First, C enums are different from C++ enums. From C99 secdion
6.7.2.2/4:
Each enumerated type shall be compatible with char, a signed integer type, or an unsigned integer type. The choice of type is implementation defined, but shall be capable of representing the values of all the members of the enumeration.
From C++03, section 7.2/5:
The underlying type of an enumeration is an integral type that can represent all the enumerator values defined in the enumeration. It is implementation-defined which integral type is used as the underlying type for an enumeration except that the underlying type shall not be larger than int unless the value of an enumerator cannot fit in an int or unsigned int. If the enumerator-list is empty, the underlying type is as if the enumeration had a single enumerator with value 0. The value of sizeof() applied to an enumeration type, an object of enumeration type, or an enumerator, is the value of sizeof() applied to the underlying type.
So in both cases an enum can be smaller than an int according to implementation-defined criteria. The more substantive difference is that in C++ an enum can be larger than an int.
There are very few places where this creates problems in practice.
In practice, the "smaller than int" issue isn't a concern at parameter passing, where parameters are widened to a full machine word in any case. Parameter passing can be an issue for "larger than int" parameters when prototypes are not declared. It's exactly the same problem as passing long long where an int is expected. Since we all use prototypes in C++ these days (we do, right?), that's not a big issue in practice.
In addition, both C and C++ have silent widening and narrowing of integral types, so if a small enumeration gets widened to an int somewhere and then gets stored back into a variable having enumerated type all will be well so long as no "stray" bits have been set.

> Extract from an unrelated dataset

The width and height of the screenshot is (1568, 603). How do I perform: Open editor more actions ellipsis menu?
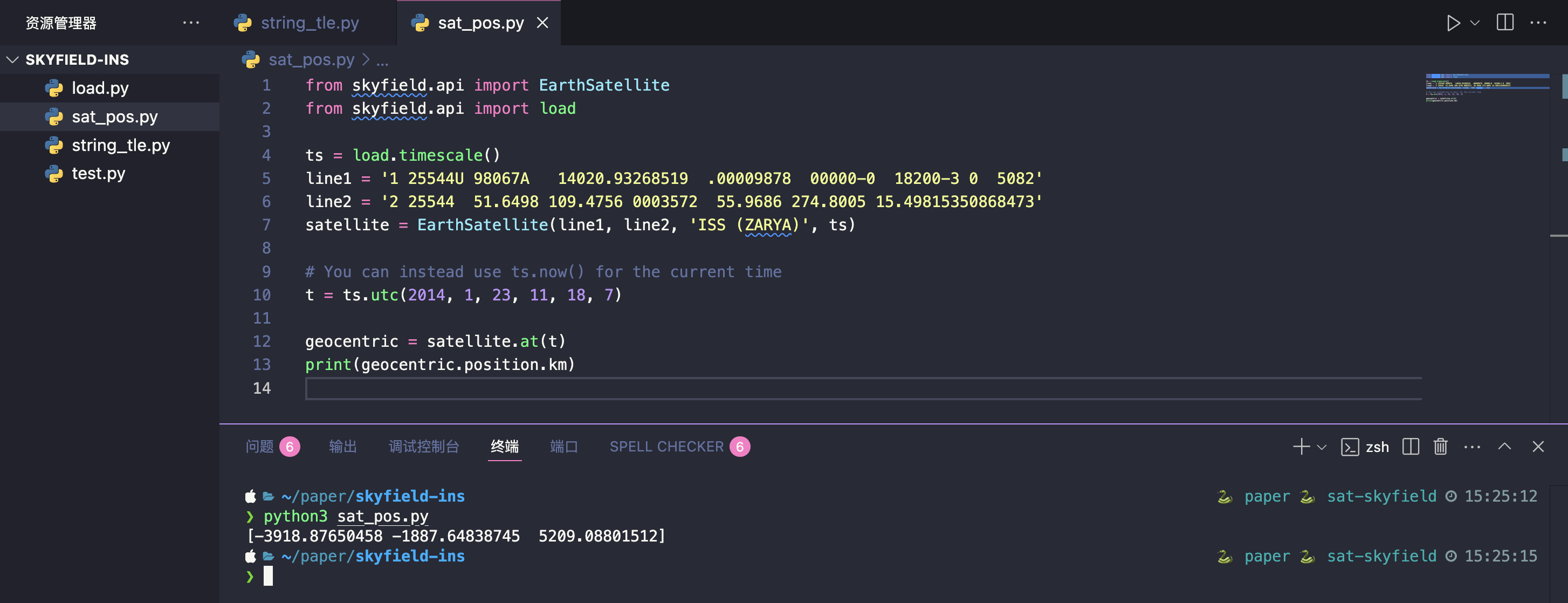1538,23
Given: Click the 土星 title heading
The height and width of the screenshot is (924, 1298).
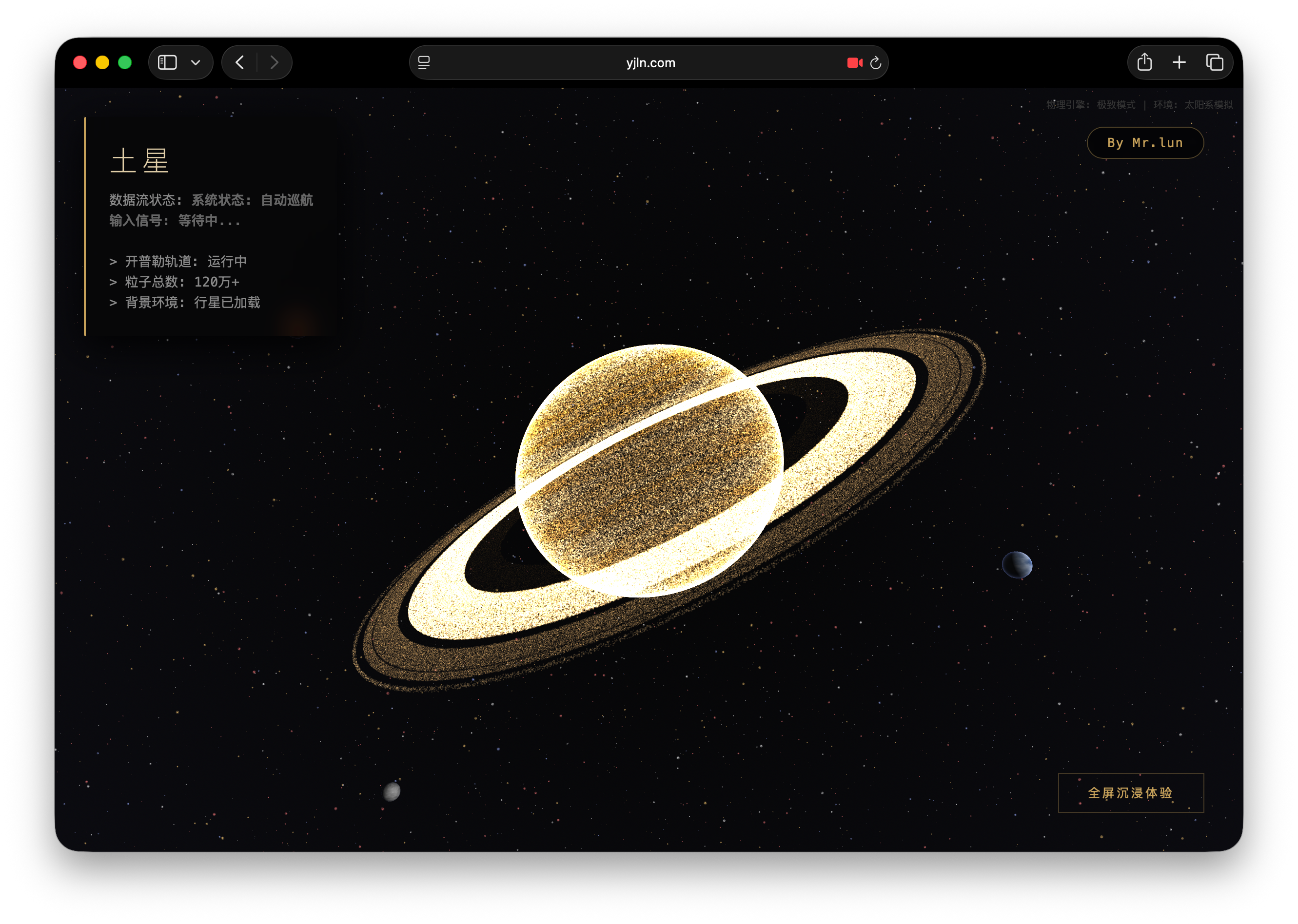Looking at the screenshot, I should pyautogui.click(x=139, y=161).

Then there are structure alignment and offset assumptions. The right solution to that generally is to make use of the standard macros alignof(), sizeof(), and offsetof() pervasively and let the compiler solve those. I don't see (offhand) what value the static assertion about enumeration size is giving us in regards to this issue, since the real problem is that the code hasn't used the right portability mechanism more generally.
Next there are "unholy overlays", by which I mean places where somebody has tucked items of unspecified size and alignment into a union from which they try to re-extract them using some other "leg" of the union. THAT's just bad code, and it needs to be fixed as we find it.
Finally, we get to the enum extension issue that started the present discussion. That's a lurking ABI compatibility problem. And a subtle one. Nice catch!
The proposed static assertion will at least serve to tell us if we ever encounter a compiler that might trigger the unholy union problem and/or the "hidden layout assumptions" problem and/or the enum extension problem. So that's all good.
Meanwhile, there is a preemptive way to force the compiler to choose "at least int" as the enum size:
enum GLogLevel {
... existing, expected values ...
_require_int = INT_MAX
}
This works because the compiler is now required to choose an underlying integral type that will hold INT_MAX. The problem with doing this is that it will break ABI compatibility on any platform that currently encodes GLogLevel as a char. I'm actually not aware of any compiler that does this, but it would probably be a good idea to check before making this change and accidentally breaking things.